Some time passed, although Ethel was so focused upon the tasks at hand that she scarcely noticed. It might have been minutes or even hours later when Emma’s head popped around the curtain. Ethel glanced up, assuming her friend had grown bored sitting by the fire. Even Ethel sometimes grew bored in the shop, on those long, summer days where her only visitors were songbirds and quick, unpredictable rains. She usually brought her mending with her, but she hadn’t wanted it to get drenched and had left it at home. “You don’t have to stay,” Ethel said. “I know there isn’t much for you to do here.”
“No, it isn’t that. You have a customer,” Emma whispered conspiratorially. “A very handsome man.”
Emma thought every man was handsome, though, and every woman beautiful. She was a young woman who was simply unable to see any ugliness. Sometimes, Ethel was envious of that talent, for she could never quite keep from comparing herself to every woman she met. She might be pretty for a country girl, but she would never be simply pretty.

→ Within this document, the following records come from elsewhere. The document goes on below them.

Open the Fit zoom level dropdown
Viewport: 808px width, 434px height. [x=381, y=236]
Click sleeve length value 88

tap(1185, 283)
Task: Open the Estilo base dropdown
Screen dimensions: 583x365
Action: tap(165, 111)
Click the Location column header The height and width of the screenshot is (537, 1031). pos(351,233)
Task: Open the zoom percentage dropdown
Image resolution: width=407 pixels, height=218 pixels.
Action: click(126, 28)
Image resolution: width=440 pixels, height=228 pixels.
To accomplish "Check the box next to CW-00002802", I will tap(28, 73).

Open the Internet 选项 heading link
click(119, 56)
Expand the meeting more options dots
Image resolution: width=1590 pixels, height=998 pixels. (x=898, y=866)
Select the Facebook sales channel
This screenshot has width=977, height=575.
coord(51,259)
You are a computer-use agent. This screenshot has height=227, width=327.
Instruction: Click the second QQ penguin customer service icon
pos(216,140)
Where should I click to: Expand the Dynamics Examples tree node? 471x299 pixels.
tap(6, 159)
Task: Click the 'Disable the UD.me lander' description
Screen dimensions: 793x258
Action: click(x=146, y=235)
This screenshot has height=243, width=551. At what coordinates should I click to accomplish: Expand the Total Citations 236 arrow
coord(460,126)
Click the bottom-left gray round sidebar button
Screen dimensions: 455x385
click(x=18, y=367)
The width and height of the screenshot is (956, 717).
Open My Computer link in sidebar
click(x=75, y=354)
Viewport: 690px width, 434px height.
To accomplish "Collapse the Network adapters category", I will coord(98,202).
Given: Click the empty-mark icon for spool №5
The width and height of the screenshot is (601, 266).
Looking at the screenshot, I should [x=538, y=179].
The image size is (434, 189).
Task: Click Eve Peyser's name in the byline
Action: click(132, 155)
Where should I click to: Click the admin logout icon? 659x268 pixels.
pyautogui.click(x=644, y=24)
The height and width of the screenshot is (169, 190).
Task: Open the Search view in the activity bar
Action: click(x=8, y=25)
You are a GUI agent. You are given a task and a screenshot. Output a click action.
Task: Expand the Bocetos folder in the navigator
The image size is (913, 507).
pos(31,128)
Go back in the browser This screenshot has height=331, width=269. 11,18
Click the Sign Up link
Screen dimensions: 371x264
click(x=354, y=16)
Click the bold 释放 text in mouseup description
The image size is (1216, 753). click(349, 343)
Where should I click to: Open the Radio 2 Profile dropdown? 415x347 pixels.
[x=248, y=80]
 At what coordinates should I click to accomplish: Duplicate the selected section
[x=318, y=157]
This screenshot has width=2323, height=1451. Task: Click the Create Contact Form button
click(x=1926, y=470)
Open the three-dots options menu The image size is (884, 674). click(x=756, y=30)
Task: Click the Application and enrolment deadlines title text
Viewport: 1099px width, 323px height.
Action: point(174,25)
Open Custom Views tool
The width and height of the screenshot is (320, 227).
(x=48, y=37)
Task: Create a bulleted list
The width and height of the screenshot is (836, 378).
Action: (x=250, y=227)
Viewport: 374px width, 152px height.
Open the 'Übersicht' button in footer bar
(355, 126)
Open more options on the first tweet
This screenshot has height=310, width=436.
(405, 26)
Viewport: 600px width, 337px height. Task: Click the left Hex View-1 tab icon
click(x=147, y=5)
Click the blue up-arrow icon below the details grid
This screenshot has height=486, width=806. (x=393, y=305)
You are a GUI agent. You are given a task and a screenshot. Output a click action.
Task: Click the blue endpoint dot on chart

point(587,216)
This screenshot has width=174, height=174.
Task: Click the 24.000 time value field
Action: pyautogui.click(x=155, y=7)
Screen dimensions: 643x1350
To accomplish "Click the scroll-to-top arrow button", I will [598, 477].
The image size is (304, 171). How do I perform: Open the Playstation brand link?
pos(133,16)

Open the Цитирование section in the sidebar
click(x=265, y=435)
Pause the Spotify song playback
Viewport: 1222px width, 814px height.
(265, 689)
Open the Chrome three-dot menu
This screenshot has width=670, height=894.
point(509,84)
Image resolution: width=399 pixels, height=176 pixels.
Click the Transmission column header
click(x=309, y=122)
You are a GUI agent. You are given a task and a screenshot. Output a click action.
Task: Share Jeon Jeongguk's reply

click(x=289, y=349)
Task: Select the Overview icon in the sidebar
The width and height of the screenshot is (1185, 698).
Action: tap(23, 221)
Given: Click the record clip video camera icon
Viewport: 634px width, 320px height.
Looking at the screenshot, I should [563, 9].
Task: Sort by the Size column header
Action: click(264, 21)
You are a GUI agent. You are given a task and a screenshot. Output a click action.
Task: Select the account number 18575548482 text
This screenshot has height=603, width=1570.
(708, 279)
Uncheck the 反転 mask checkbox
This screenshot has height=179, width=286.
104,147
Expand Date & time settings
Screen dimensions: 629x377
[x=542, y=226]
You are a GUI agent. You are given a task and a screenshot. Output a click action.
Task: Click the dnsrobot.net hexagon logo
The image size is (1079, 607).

Ethel rose from her seat and rubbed her hands on the fabric of her dress. “Well, you ought to get his name this time,” she teased, “or else you’ll have another Mr. Heinrich.”
A flush spread delicately over Emma’s lovely face. “We would have been ill-suited anyway,” she said. “I rather think that was Providence preventing me from making a terrible mistake.”
Ethel hid her smirk and lifted the curtain, shifting past Emma. “How may I help you—”
The man’s appearance was so unexpected that for a moment Ethel froze, unable to understand what she was seeing. The man stepped closer and to the flickering firelight, raking his fingers through his dark-blond hair and leaving a trail of rainwater in his wake. Understanding struck Ethel with all the ferocity and suddenness of a bolt of lightning. Before her was Austin Woodmore, the Marquess of Kingshill, who stood once more in her doorway.